*** MATERIAL FOR THE TASK ***

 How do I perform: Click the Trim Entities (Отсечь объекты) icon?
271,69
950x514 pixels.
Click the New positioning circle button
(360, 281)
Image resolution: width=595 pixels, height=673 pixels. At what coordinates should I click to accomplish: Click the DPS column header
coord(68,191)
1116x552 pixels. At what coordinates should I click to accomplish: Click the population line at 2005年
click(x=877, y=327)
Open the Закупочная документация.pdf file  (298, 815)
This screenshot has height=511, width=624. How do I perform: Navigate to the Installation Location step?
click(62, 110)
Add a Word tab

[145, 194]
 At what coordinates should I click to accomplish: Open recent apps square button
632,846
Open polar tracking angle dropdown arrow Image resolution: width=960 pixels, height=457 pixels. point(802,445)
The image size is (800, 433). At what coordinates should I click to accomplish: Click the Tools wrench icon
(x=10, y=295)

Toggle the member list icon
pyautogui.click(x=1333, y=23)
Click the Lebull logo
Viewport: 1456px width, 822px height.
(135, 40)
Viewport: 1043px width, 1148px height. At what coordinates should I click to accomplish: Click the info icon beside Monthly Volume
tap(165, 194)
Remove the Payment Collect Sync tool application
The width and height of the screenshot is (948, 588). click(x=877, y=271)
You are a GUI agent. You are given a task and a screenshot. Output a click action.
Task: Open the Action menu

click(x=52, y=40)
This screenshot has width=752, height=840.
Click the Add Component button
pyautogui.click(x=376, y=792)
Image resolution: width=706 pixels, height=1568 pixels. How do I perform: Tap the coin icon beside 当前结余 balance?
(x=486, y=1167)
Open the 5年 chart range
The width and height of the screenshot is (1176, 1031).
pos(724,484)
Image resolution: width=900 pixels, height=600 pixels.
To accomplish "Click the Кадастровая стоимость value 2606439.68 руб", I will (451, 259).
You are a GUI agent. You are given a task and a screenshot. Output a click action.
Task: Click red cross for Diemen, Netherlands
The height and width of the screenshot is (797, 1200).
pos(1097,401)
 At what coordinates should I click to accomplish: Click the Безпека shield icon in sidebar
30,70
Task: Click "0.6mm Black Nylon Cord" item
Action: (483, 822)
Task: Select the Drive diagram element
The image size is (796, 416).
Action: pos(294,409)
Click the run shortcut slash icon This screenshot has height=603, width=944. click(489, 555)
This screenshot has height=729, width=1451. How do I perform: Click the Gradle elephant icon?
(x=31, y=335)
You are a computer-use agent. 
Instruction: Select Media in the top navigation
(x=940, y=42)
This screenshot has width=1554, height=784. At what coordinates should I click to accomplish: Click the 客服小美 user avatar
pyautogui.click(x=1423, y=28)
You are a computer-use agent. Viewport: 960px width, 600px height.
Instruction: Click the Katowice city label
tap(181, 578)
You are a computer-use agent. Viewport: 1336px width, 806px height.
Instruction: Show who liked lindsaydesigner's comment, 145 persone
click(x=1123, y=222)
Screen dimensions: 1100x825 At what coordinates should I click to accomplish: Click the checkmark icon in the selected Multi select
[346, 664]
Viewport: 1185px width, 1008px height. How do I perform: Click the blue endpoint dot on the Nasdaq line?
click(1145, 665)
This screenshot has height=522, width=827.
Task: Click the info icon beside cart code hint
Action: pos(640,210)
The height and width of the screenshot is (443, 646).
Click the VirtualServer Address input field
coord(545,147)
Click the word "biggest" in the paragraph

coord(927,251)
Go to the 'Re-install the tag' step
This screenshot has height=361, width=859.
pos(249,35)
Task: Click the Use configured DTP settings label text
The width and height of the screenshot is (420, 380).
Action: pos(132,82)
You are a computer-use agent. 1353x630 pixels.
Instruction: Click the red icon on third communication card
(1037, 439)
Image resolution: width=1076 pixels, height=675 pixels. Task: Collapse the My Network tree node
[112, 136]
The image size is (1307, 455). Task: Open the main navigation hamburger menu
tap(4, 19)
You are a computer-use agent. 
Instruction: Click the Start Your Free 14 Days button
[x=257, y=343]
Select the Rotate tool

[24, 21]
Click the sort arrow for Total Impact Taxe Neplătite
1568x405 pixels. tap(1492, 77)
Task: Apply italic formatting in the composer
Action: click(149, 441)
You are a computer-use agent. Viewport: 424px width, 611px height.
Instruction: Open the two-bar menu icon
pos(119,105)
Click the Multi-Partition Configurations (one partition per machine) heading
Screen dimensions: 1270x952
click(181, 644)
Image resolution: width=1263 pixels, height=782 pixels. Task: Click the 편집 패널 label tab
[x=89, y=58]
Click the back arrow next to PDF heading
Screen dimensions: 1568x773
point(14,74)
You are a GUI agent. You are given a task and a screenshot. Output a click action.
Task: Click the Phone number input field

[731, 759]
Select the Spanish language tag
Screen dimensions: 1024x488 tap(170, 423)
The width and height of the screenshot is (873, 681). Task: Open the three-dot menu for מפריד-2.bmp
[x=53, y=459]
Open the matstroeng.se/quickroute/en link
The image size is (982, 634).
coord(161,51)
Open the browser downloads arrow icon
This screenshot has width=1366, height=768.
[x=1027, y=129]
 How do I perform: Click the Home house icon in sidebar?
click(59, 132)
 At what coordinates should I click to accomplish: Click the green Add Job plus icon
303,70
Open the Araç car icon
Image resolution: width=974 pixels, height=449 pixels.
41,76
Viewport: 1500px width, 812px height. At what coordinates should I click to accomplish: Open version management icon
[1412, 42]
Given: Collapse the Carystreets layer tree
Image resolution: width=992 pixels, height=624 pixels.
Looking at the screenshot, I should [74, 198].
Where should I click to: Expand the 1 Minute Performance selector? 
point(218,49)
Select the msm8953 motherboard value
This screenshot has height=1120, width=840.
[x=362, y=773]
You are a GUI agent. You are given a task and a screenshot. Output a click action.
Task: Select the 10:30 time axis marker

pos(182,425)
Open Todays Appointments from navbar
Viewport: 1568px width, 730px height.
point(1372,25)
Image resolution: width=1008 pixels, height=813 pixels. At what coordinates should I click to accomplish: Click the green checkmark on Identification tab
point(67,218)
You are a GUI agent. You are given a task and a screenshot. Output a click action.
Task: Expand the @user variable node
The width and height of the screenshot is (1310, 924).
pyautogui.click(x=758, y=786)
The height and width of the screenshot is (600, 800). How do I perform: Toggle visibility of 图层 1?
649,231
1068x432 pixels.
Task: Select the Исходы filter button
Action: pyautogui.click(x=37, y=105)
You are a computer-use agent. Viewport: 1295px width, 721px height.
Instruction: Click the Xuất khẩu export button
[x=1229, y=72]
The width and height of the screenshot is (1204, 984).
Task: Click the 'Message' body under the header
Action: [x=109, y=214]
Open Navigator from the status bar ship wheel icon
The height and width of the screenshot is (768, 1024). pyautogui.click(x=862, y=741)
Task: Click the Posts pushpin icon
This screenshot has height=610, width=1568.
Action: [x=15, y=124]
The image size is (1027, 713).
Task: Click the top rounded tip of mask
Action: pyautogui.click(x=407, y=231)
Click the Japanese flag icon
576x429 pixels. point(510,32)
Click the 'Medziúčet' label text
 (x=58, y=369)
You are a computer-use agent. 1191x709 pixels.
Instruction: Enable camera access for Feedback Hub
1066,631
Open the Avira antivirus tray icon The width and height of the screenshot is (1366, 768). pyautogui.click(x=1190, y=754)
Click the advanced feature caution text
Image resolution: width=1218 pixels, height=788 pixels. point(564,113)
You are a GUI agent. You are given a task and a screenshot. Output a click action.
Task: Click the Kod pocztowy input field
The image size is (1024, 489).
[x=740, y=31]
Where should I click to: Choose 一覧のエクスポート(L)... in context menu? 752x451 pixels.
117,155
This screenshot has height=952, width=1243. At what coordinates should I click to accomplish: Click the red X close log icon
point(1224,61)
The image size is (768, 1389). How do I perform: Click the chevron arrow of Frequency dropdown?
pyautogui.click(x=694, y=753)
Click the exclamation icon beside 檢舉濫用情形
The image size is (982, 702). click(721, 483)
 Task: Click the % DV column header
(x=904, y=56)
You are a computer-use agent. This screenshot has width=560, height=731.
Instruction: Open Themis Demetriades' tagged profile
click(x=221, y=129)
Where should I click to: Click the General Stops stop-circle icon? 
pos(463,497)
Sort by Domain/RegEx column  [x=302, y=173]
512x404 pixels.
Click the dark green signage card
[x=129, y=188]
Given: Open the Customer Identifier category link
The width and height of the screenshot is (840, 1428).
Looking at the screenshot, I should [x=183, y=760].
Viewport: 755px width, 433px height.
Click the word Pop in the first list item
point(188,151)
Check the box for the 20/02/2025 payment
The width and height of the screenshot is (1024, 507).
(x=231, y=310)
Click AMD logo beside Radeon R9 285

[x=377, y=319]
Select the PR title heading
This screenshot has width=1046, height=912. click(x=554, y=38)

*** End of MATERIAL FOR THE TASK ***

## WHAT YOU WILL DO:
If a line in the entries above contains "computer", report it.

## TASK RESPONSE:
You are a computer-use agent. 
You are a computer-use agent. Viewport: 960px width, 600px height.
You are a computer-use agent. Viewport: 1336px width, 806px height.
You are a computer-use agent. 1353x630 pixels.
You are a computer-use agent. 
You are a computer-use agent. Viewport: 424px width, 611px height.
You are a computer-use agent. Viewport: 1295px width, 721px height.
You are a computer-use agent. 1191x709 pixels.
You are a computer-use agent. This screenshot has width=560, height=731.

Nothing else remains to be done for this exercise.